--- start Records supplied ---

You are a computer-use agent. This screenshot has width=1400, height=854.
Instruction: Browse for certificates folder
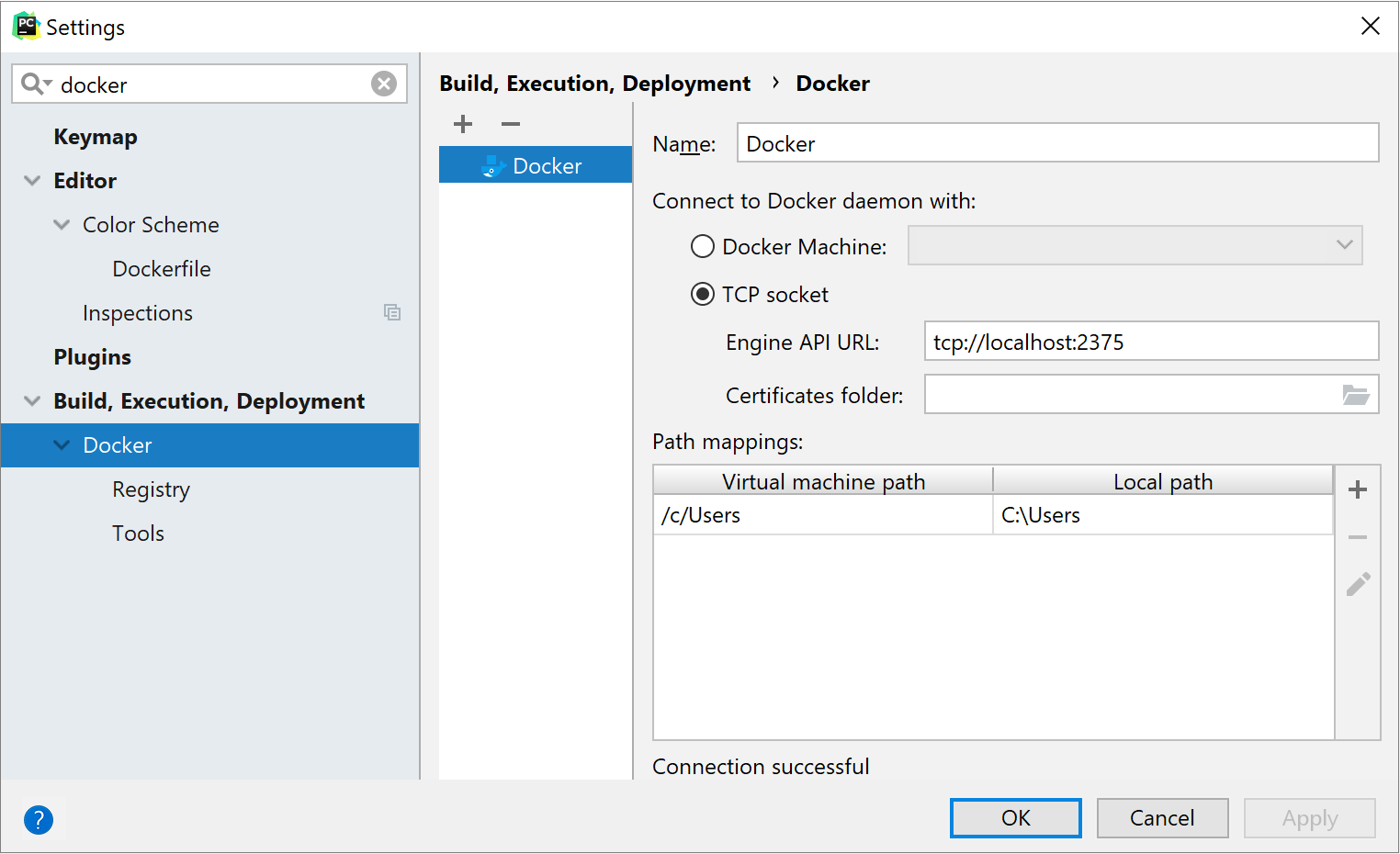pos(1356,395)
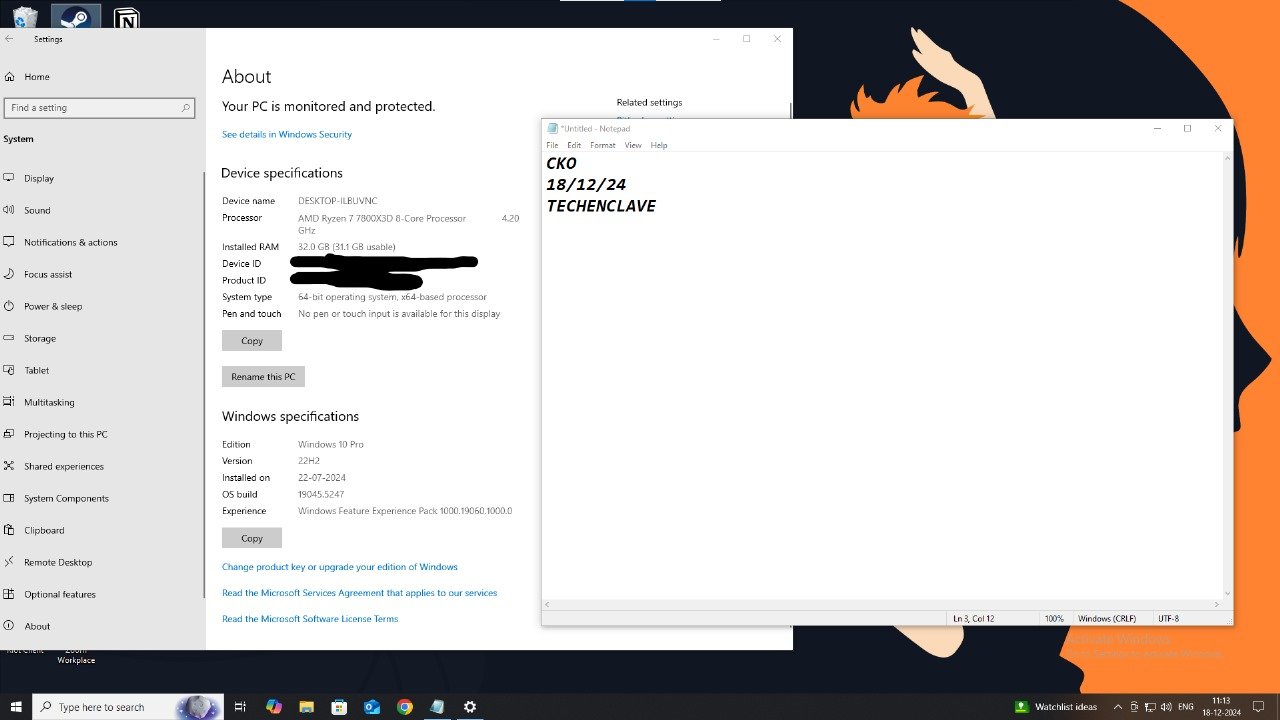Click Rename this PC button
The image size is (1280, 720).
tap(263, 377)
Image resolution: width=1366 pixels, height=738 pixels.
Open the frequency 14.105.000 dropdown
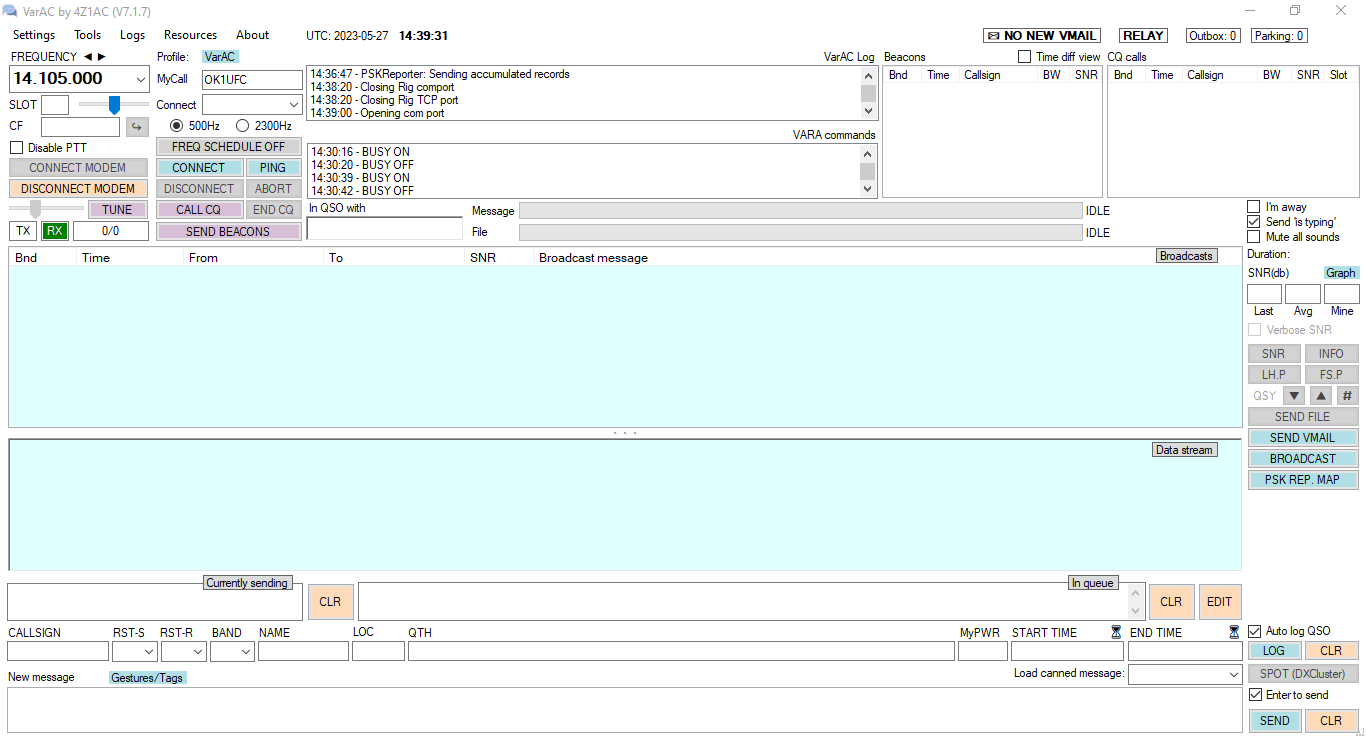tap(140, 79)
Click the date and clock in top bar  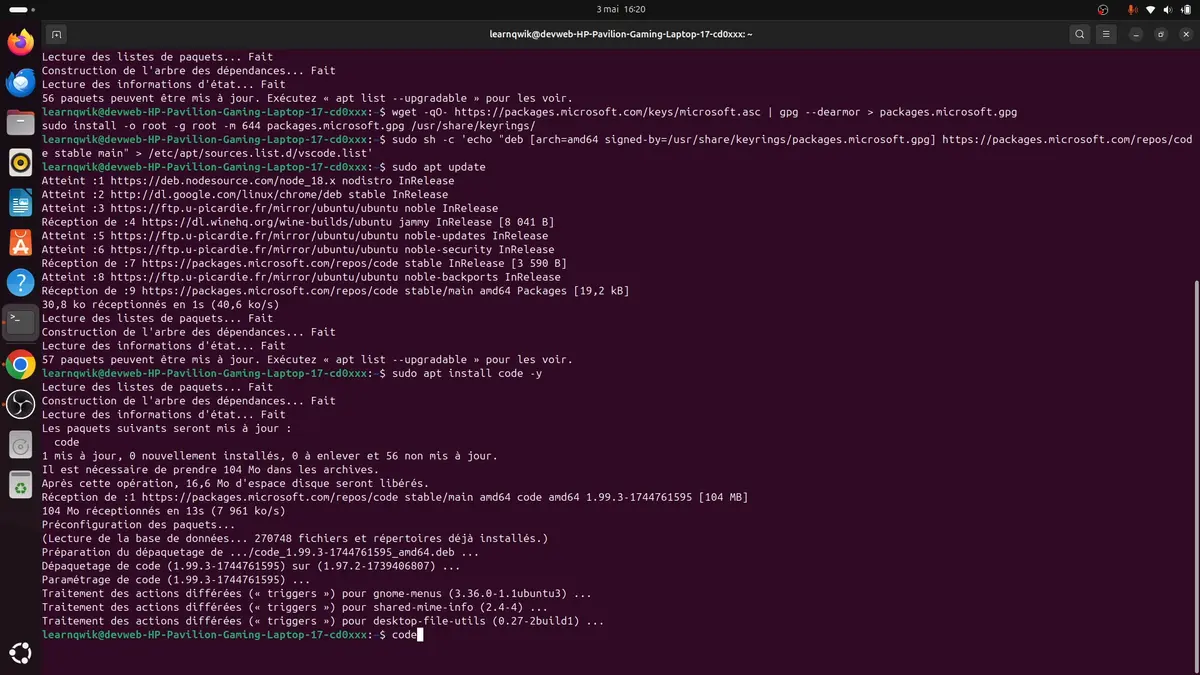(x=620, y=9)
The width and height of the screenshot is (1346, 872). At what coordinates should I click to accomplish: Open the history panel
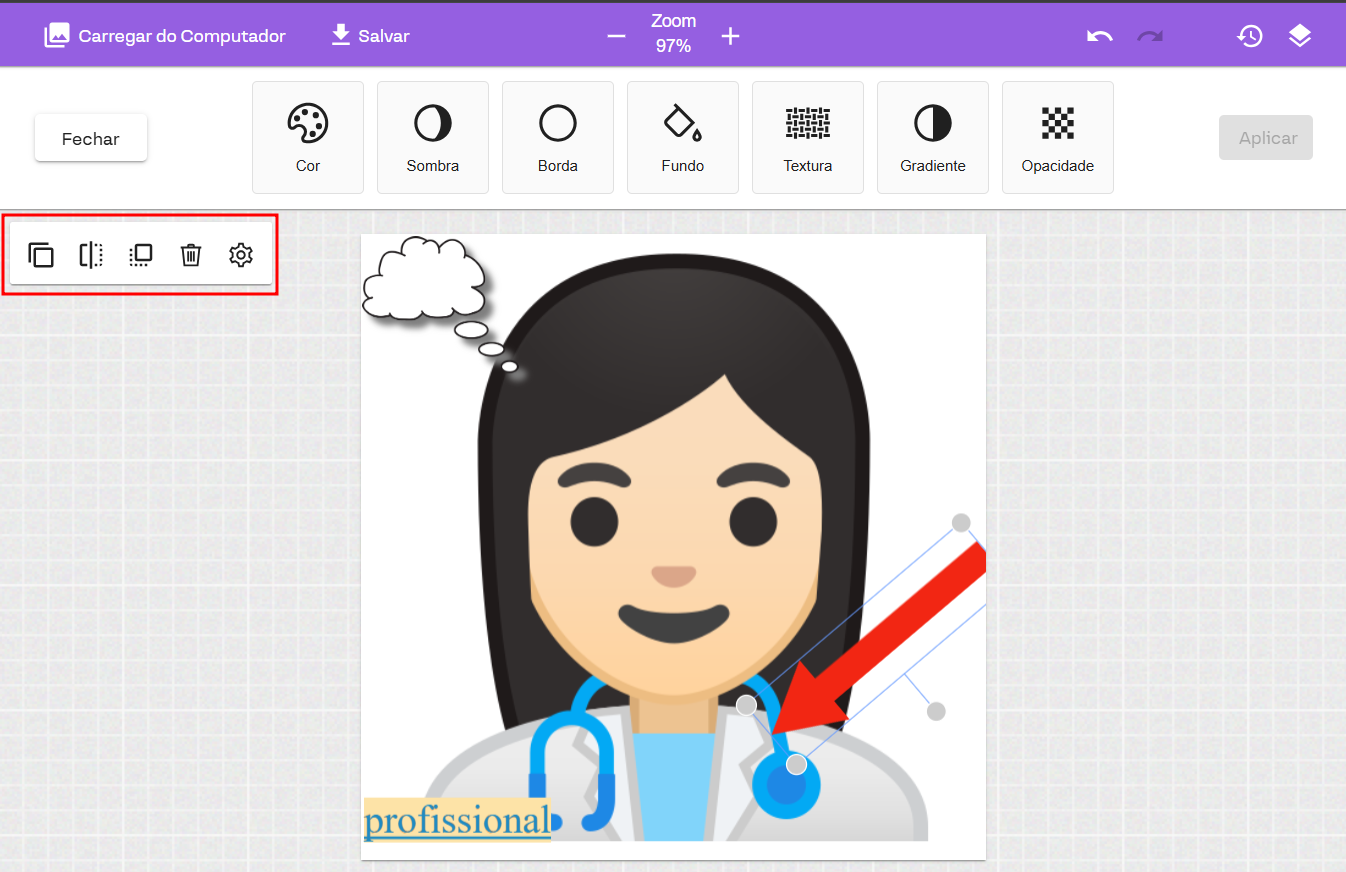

--- end Records supplied ---

• [Requirements]
Pull out the lines from the start of the records through the line containing "tap(263, 377)", copying each one unchanged. Omit the pictures from your answer.

• [Exercise answer]
You are a computer-use agent. This screenshot has width=1400, height=854.
Instruction: Browse for certificates folder
pos(1356,395)
Click Rename this PC button
The image size is (1280, 720).
tap(263, 377)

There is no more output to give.